Con tan poco tiempo, Manitas pensó que no tenía más remedio que empezar por lo que le pareció una buena corazonada; si era acertada, le permitiría encontrar a la mujer a tiempo. Si no… En fin, entonces no le bastarían ni tres décadas para dar con ella, así que poco podría hacer en tres meses. Esta era la suposición: la mujer que dejó a Hashi en la taquilla de monedas habría tenido otros hijos a los que también habría abandonado o matado. Sobre esta base, Manitas hizo lo único que se podía hacer en ausencia de otras pistas: peinó los archivos policiales en busca de todas las mujeres a las que hubieran arrestado por infanticidio o por abandonar a un hijo.

Sabía que a Hashi le habían dejado en una bolsa de papel en la taquilla 309 de la estación de Sekikawa, en la línea Negishi de los ferrocarriles nacionales. Según el informe del policía que lo descubrió, tenía el cuerpo cubierto de polvos de talco y vomitaba un líquido amarillento de olor medicinal.
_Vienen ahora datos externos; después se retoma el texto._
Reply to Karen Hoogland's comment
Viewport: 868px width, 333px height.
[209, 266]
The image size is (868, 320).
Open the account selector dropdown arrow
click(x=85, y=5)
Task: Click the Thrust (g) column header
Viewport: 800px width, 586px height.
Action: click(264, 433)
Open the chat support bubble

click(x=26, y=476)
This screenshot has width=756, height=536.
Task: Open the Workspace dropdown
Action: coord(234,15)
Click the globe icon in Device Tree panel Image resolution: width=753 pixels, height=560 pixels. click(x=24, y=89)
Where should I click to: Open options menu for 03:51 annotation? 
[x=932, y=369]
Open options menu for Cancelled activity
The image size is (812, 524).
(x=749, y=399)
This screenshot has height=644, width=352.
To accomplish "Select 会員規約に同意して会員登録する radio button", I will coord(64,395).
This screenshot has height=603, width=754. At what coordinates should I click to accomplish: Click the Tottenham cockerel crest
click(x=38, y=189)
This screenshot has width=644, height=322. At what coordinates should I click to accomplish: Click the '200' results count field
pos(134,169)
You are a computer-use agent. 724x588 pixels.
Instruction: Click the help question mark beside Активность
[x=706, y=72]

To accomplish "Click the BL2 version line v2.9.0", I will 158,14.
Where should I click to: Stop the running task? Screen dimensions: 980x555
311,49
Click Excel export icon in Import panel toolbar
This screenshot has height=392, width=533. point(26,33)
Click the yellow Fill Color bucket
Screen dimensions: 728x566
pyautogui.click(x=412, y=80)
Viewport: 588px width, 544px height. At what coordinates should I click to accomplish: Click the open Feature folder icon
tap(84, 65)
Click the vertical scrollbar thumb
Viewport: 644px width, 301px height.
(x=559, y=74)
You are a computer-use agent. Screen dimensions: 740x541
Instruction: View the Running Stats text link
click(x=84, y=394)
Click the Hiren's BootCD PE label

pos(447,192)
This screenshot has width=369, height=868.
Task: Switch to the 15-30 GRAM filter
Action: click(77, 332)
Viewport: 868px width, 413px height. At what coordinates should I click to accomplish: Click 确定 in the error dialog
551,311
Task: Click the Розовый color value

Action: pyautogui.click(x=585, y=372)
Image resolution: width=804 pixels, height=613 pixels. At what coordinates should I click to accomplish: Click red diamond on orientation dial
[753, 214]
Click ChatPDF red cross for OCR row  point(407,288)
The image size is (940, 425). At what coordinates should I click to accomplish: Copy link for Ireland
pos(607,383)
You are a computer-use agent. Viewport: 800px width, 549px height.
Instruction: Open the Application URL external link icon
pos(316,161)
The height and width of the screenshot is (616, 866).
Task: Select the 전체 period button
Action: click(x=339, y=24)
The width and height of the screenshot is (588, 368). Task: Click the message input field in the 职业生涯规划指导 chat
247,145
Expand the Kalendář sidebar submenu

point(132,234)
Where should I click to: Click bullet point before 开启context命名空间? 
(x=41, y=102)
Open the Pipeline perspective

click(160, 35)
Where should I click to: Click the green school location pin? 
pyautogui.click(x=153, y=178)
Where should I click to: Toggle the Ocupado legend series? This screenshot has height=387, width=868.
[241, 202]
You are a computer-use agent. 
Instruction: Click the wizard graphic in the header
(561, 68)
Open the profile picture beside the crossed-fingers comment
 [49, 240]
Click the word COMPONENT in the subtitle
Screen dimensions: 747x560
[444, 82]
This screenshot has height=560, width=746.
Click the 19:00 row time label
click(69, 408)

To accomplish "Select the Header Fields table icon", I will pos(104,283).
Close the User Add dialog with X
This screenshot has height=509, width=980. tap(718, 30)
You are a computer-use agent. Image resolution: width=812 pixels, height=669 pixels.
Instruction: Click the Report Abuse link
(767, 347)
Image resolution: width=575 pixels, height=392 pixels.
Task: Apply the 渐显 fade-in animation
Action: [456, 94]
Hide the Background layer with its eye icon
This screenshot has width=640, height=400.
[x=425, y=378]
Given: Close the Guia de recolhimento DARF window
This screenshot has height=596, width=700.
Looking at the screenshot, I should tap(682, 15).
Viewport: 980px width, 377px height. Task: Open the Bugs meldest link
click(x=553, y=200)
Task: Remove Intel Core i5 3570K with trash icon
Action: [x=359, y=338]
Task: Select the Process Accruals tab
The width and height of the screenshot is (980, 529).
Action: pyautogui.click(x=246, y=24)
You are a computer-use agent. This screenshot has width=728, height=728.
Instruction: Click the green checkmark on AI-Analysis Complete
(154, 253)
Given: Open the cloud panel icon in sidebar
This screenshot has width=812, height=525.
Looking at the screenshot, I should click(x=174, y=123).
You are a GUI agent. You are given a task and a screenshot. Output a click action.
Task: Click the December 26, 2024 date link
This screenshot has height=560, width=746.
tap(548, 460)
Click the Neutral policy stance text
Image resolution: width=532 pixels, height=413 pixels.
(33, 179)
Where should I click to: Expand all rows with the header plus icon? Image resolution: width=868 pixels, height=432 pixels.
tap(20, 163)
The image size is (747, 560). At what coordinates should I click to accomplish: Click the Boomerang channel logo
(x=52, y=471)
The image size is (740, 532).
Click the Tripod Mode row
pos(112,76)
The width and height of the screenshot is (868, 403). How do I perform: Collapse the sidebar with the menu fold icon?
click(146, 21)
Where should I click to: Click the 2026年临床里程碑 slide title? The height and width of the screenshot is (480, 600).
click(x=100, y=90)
En el hospital determinaron más tarde que aquella sustancia era un jarabe para la tos. Otro dato: el niño no parecía tener más de treinta horas de vida cuando lo encontraron. Así que, para empezar, Manitas tenía el dato de que la mujer que buscaba había estado en la estación de Sekikawa el 19 de julio de 1972 y que, con toda probabilidad, unas treinta horas antes habría estado ingresada en un hospital. Hasta ahí, todo bien.

La siguiente pista: la bolsa en la que había guardado a Hashi era de una tienda de moda de importación situada en el centro de Yokohama y llamada Gingham. Era una bolsa grande, de las que se dan al comprar un abrigo o un traje, completamente nueva. Además estaba lo de las buganvillas, todavía frescas cuando encontraron al bebé. Manitas hizo unas averiguaciones y encontró que sólo eran once las floristerías de todo el área metropolitana que podían haber dispuesto de ese tipo de flores por aquella época. Muy bien, razonó, mirándolo en conjunto no da la impresión de que esta mujer viniera del campo para dar a luz: tienda elegante con un nombre como Gingham, flores chic y todo eso… En suma, le pareció que podía concentrarse en las mujeres que vivieran en las cercanías de Yokohama en julio de 1972. Una vez correlacionadas todas las variables, por suerte sólo había tres mujeres con antecedentes de infanticidio o abandono que cumplieran todos los requisitos.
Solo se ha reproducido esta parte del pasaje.